In the SE corner of the ski area overflow parking lot, look for a bridge crossing the Tenmile Creek and/or the Colorado Trail information sign. Rather than crossing the creek, the trail heads directly south keeping the creek on your left-hand side. In a short distance, it crosses over highway 91 and continues on great rolling singletrack with several bridge crossings and a few short downhill sections as it crosses the ski resort. There are a few times as you cross the resort that the trail merges with maintenance roads for short distances - continue on keeping your eye out for CT trail signs.
The trail then begins to enter heavier treed sections via nice wide switchbacks.

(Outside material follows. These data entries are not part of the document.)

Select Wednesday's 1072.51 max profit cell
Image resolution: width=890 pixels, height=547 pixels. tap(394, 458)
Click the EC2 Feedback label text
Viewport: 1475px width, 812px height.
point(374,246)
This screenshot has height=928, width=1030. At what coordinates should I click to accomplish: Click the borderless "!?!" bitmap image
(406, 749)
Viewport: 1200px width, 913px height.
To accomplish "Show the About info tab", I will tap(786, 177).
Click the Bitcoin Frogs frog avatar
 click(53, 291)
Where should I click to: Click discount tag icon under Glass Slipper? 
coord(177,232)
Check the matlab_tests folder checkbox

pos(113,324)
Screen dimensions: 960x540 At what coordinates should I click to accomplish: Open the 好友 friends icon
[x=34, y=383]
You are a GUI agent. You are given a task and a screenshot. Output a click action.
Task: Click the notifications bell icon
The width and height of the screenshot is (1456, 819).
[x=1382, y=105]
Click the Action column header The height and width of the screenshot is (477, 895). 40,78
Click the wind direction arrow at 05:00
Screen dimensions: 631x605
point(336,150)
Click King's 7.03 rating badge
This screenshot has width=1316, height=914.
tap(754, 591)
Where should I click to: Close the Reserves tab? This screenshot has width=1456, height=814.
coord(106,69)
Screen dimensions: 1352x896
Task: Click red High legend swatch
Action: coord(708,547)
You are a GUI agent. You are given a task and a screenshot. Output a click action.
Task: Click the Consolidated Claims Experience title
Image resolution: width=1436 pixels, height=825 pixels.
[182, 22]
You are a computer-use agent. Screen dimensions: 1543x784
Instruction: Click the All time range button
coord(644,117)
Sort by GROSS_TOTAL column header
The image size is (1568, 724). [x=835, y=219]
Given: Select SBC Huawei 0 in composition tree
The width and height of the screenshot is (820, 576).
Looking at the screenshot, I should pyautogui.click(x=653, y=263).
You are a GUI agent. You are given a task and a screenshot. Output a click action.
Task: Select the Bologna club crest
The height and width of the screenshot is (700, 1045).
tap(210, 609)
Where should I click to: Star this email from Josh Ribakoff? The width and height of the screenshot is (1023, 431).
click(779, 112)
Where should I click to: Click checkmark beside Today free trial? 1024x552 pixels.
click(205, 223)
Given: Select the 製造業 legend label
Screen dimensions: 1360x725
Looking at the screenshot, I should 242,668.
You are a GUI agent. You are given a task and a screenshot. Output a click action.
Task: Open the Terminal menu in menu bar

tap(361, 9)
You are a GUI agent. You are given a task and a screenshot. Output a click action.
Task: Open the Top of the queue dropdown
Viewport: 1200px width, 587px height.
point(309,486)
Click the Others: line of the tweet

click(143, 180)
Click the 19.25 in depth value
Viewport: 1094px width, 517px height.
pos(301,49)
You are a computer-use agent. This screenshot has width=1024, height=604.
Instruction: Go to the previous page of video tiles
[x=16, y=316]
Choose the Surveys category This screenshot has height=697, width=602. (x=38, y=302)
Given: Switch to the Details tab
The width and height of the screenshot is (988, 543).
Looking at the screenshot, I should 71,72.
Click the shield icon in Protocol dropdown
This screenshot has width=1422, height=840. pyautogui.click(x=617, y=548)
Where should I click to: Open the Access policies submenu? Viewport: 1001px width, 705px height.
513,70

As you leave the ski area, the trail bends south and heads up Guller Creek, which you'll cross a few times. Most crossings have bridges. You'll remain along Guller Creek for about 2.5 miles while you chew up about 1000' of elevation gain.
Next, you'll run a few long switchbacks to climb your way out of treeline and into the lower basin below Elk Mountain. Once above treeline the trail tends back south, giving you your first view of Searle Pass. The pass is only approximately a mile away (500 vertical feet) at this time but, remember you're at 12000'. At the pass, enjoy the views, a snack, and a well-deserved break. This is also a good point to turn around if weather conditions, or physical fitness are questionable; bearing in mind that the return to Copper Mountain is 7 miles and incorporates a short climb back into the ski area boundary.
The CT between Searle and Kokomo Passes is a very unique, timberline traverse, punctuated with short climbs. The run high point is 1/2 mile east of Kokomo Pass. Again, offering stunning views to the south and Climax Mine; and a second opportunity to assess conditions and fitness. This is the final commitment point.
Descend 1/2 mile to Kokomo Pass, and continue a 5-mile descent to Camp Hale. There are absolutely stunning views to the west of the Holy Cross Ridgeline including Mountain of the Holy Cross in the first mile below Kokomo Pass.
3.5 miles below Kokomo Pass, cross Cataract Creek. Below this crossing the trail becomes pretty steep and loose, and watch your ankles. A mile below the creek crossing bottom out at the southeastern corner of Camp Hale on road 714, East Fork Eagle Road.
Flora & Fauna
Spanning 3,500 feet in elevation, you'll find an abundance of the usual alpine and sub-alpine species. Marmots and wildflowers are perhaps the most common.